§ **Directions**:
1/ In the forum thread about the CZ 75 SP-01, why is the opening poster looking at the tactical version?
2/ Extend the forum thread about the CZ 75 SP-01 pistol, starting after its final post.

§ **Text excerpt**:
--- Begin ---
# Cz 75 sp-01 #1



## GCBHM (Mar 24, 2014)

I've seen on a number of top lists that the CZ 75 SP-01 is rated the unequivocal top 9mm pistol on the current market. I am a CZ fan, and I know many of you are as well. Who has time with the SP-01 to elaborate on what makes this particular model the top model even over other CZs? I'm looking at the tactical version b/c I prefer the decocker over the manual safety.


----------



## Bisley (Aug 24, 2008)

What makes it great is that it is a CZ-75. Everything else is bonus.

Honestly, I've never had my hands on one, but they do seem to appeal to more folks than the standard models did. I have a 75B and a RAMI, and they are both superior shooters that I will keep.


----------



## GCBHM (Mar 24, 2014)

Yeah, I have to agree the CZ-75 is a great pistol. I had the Omega and loved it. I want to get another one, and was thinking about the SP-01. Actually, I would like to have an original CZ-75, and maybe another B Omega, but the SP-01 seems to be a really nice piece.
--- End ---
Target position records
--- Begin ---
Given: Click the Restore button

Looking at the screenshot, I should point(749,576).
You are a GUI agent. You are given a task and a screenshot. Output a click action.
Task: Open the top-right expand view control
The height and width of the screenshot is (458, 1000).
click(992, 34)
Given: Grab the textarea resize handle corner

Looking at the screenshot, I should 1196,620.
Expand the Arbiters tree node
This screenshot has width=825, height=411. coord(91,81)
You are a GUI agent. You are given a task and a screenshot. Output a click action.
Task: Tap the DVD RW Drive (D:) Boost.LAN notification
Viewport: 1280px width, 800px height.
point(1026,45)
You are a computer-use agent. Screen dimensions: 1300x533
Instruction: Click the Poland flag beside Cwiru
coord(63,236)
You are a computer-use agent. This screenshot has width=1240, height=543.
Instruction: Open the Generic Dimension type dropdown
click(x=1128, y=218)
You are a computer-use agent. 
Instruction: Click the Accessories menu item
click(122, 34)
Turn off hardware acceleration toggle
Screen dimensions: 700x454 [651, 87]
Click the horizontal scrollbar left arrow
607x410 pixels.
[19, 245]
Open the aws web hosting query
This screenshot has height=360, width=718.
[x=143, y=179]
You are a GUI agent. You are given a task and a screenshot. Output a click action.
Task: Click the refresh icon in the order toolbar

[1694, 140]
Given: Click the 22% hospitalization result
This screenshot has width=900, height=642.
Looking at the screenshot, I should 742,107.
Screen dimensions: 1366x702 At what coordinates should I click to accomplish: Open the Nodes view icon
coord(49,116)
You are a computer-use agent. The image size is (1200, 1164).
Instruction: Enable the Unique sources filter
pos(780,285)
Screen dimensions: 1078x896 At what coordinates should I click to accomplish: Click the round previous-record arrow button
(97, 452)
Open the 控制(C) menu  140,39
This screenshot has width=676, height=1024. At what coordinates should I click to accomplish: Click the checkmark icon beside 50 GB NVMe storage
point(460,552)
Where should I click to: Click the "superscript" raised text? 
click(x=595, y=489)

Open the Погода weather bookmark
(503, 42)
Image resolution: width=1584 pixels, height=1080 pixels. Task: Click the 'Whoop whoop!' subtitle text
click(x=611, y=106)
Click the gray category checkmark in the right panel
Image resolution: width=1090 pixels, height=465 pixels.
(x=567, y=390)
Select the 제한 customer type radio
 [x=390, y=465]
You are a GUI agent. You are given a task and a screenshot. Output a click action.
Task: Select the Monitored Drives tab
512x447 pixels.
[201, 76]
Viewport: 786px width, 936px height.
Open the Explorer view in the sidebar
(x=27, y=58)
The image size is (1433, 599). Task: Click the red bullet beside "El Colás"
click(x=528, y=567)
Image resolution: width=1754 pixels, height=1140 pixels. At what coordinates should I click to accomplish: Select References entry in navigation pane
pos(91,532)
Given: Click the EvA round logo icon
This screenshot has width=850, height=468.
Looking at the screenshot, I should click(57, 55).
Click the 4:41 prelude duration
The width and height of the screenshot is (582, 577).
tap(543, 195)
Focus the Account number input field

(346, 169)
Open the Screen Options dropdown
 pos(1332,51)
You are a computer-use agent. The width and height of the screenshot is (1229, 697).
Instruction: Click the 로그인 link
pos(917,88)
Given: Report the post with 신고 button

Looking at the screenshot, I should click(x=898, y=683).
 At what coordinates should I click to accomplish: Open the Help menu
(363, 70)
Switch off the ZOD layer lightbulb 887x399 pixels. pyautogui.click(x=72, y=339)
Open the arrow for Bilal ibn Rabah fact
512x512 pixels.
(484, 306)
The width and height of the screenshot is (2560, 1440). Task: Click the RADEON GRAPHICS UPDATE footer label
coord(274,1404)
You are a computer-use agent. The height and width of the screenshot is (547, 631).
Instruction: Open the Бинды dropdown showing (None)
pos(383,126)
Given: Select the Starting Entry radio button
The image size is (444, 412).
--- End ---
§ **Answers in order**:
1/ The poster prefers the decocker over the manual safety.

2/
----------



## Smitty79 (Oct 19, 2012)

This is the top 9mm when you don't care about weight. It's the top Production 9mm for USPSA because the extra weight of the rail makes for faster follow up shots. It has the wonderful ergonomics of CZs and the low bore axis that allows for rapid shooting. If I had to pick the best combat gun where weight isn't an issue, I would pick the SP01. If I had to pick one where weight counts, it would probably be the P-09.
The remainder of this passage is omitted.